(Excerpts from a dataset)
__________________________________________________

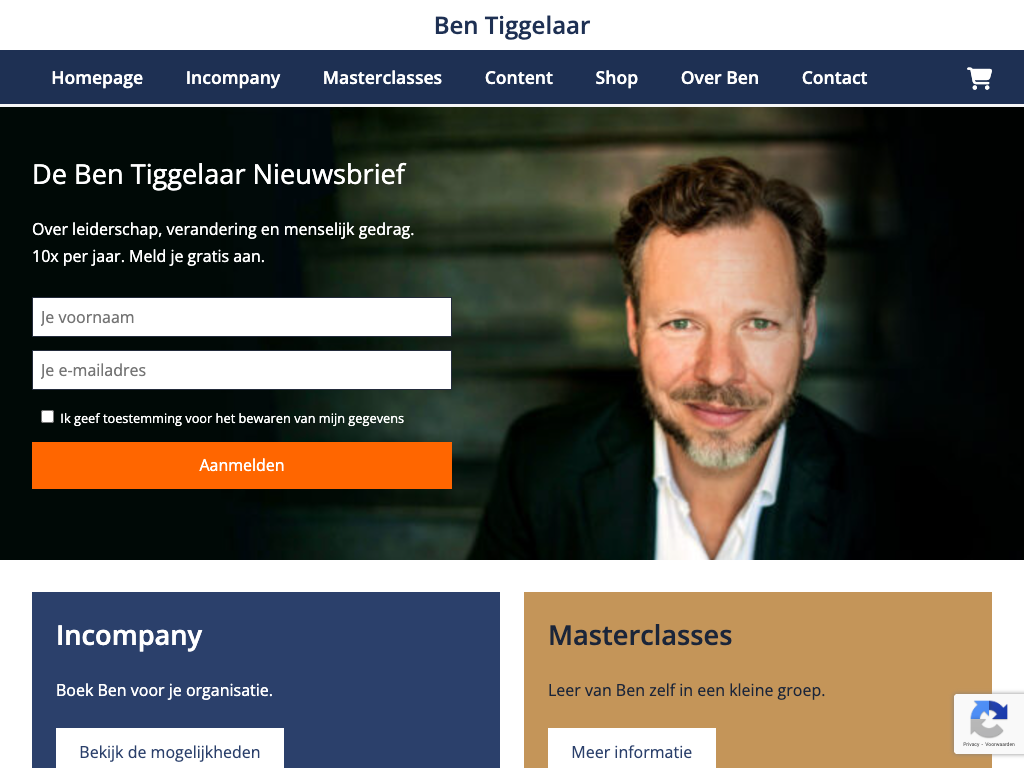Click the consent label text next to checkbox
The image size is (1024, 768).
(x=232, y=418)
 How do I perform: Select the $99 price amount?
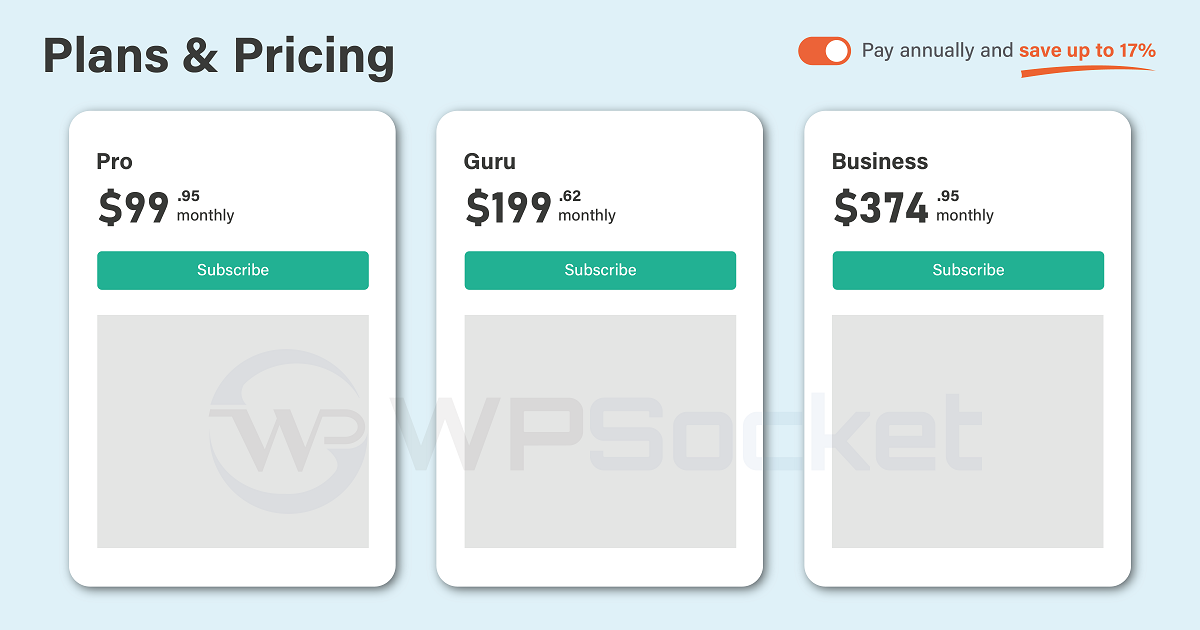134,208
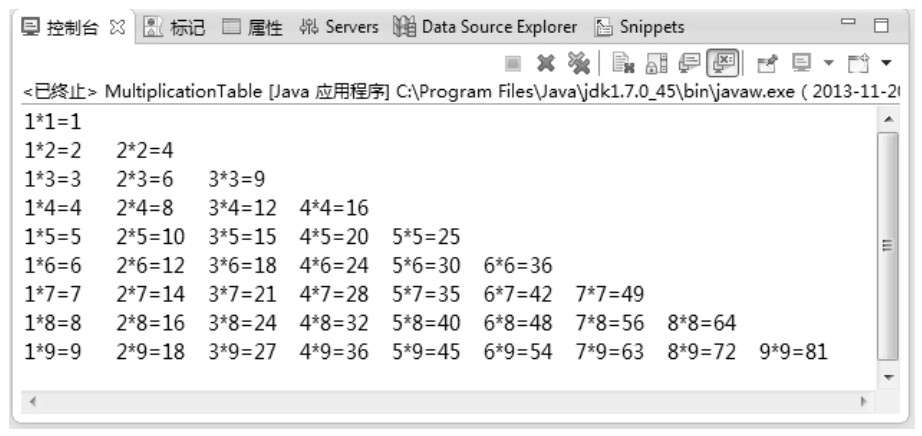Click the vertical scrollbar down arrow

tap(887, 377)
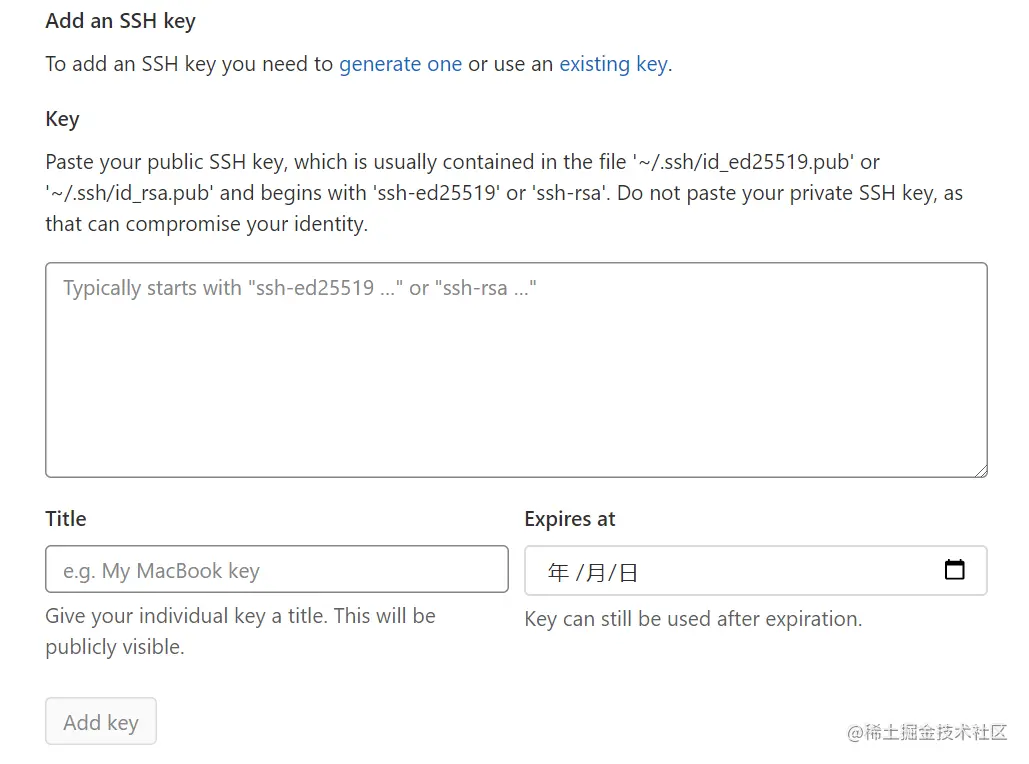Image resolution: width=1029 pixels, height=764 pixels.
Task: Click the 稀土掘金技术社区 watermark
Action: click(927, 732)
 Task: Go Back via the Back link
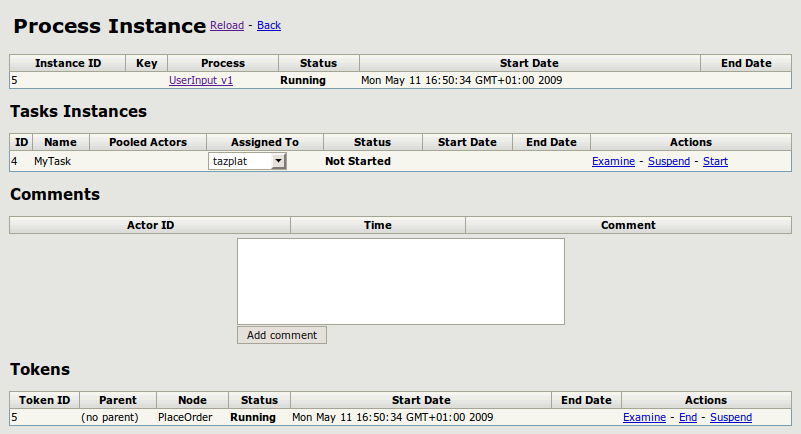click(269, 25)
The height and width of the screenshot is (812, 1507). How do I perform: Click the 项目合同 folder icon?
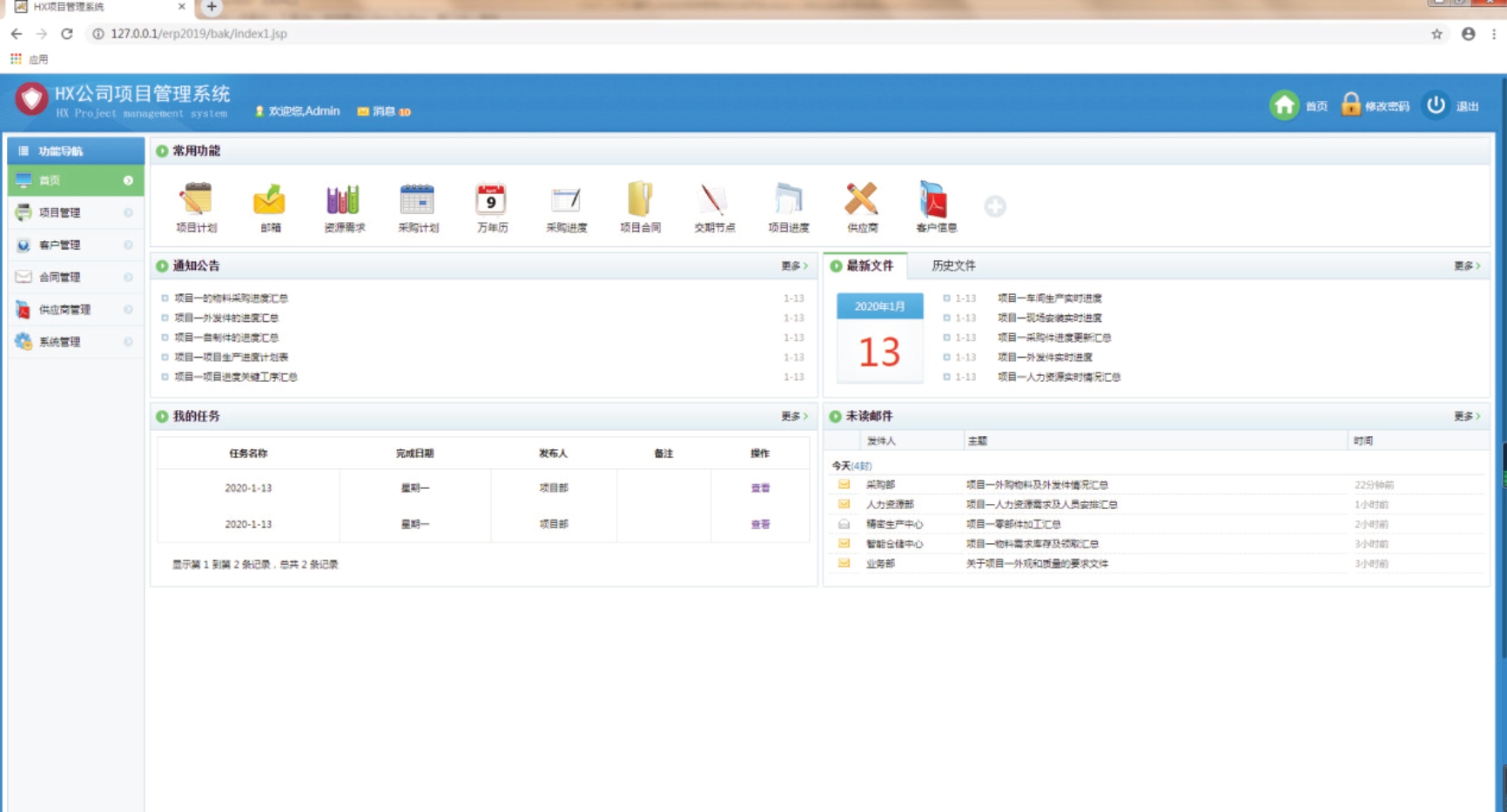(640, 200)
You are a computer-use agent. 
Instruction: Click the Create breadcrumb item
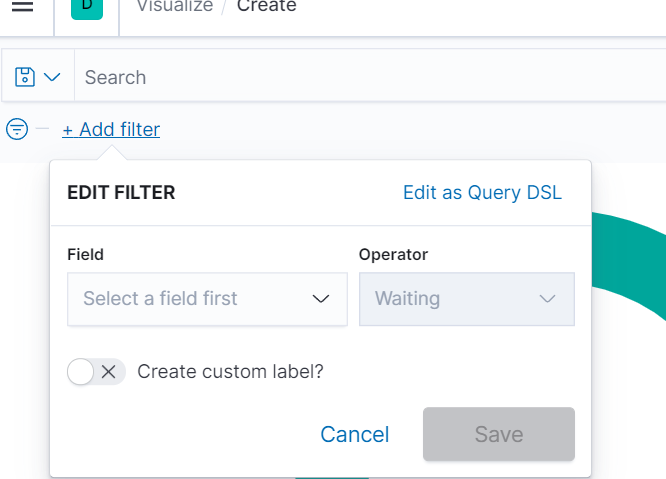(266, 7)
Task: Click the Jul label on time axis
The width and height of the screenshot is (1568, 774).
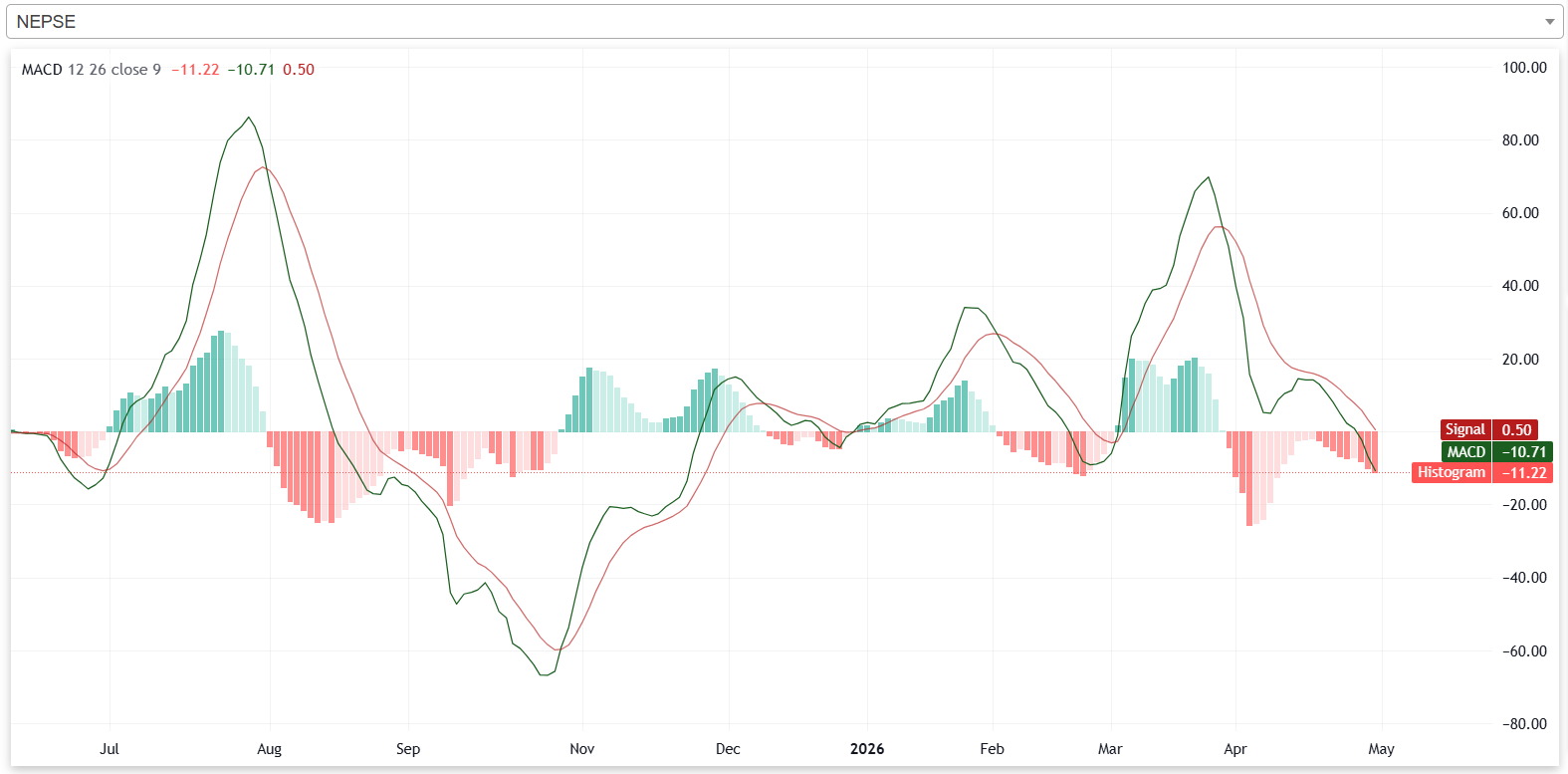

__________________________________________________

Aim of the task
Your task is to write out, exactly and without pictures, only the lines from the one holding "You are a computer-use agent." to the last line of the data.

Exercise output
You are a computer-use agent. 
Instruction: Click the Create breadcrumb item
(266, 7)
Task: Click the Jul label on time axis
The width and height of the screenshot is (1568, 774).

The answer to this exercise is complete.